9 juillet 2016

TENTATIVES DE LUCIDITÉ


« La jeunesse est pourrie jusqu’au fond du cœur. Les jeunes gens sont malfaisants et paresseux. Ils ne seront jamais comme les jeunes d’autrefois. » peut-on lire sur une poterie babylonienne vieille de 5000 ans. Le débat n’est donc pas nouveau.

Considérant que l’on ne peut établir de hiérarchie entre les êtres par définition non-égaux et que l’inné et l’acquis interagissent plus qu’ils ne s’additionnent, Albert Jacquard mise sur l’éducation pour faire confiance à cette jeunesse qui, quoiqu’il en soit, prendra le relai. Il revendique une société où tout serait école, de même qu’on ne contraint pas les enfants à un séjour à l’hôpital de quelques années pour leur constituer un capital de santé. Réduction du temps de travail, loisirs et années sabbatiques, associés à un système éducatif mondialisé dans lequel les enseignants dépendraient de l’UNESCO par exemple, permettraient « d’inventer l’homme ».

La science est le propre de l’homme puisque lui seul est capable de s’interroger sur la réalité et d’imaginer des réponses.
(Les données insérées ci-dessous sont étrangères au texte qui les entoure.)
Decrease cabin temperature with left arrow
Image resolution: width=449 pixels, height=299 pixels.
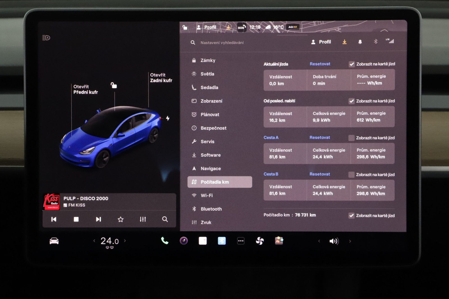pyautogui.click(x=94, y=241)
L’évolution des découvertes scientifiques oblige à redéfinir ponctuellement des notions telles que la vie, le temps, la liberté (par opposition au déterminisme). 
Quant aux techniques, leur avancée est telle qu’il est désormais fondamental de les envisager d’un point de vue éthique. Déjà, en 1 139, le concile de Latran jugea immoral l’utilisation de l’arbalète (enfin, seulement à l’encontre d’autres chrétiens !).
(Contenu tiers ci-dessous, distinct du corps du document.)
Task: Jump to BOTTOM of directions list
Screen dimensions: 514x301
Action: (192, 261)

Albert Jacquard applique le bon sens de son raisonnement à tout les domaines.
Notre monde est désormais « fini » car nous savons que nous ne pourrons coloniser d’autres planètes et que l’utilisation que nous avons de la notre conduit inexorablement à l’épuisement de ses richesses.
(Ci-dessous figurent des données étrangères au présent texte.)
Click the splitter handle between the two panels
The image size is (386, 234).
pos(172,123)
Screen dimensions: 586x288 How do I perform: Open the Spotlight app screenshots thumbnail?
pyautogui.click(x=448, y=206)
Il invite à tirer les conclusions de cette lucidité. Il plaide pour une culture de la paix, non plus définie comme un état de non-guerre mais comme une coopération dynamique entre états qui profiteraient de leurs différences culturelles pour assurer leur sécurité et leur évolution.
Il pourfend les fondements de l’économie libérale sur la croyance que la confrontation des égoïsmes aboutit à un système de prix qui représente un optimum collectif.

S’il insiste sur les mutations de notre société et les prédations commises par l’homme, jamais il ne sombre dans le désespoir mais appelle à prendre en compte les générations à venir, à fonder une éthique démocratique et une communauté planétaire.  En somme, il suffirait de cesser de penser en économiste mais enfin, en humaniste.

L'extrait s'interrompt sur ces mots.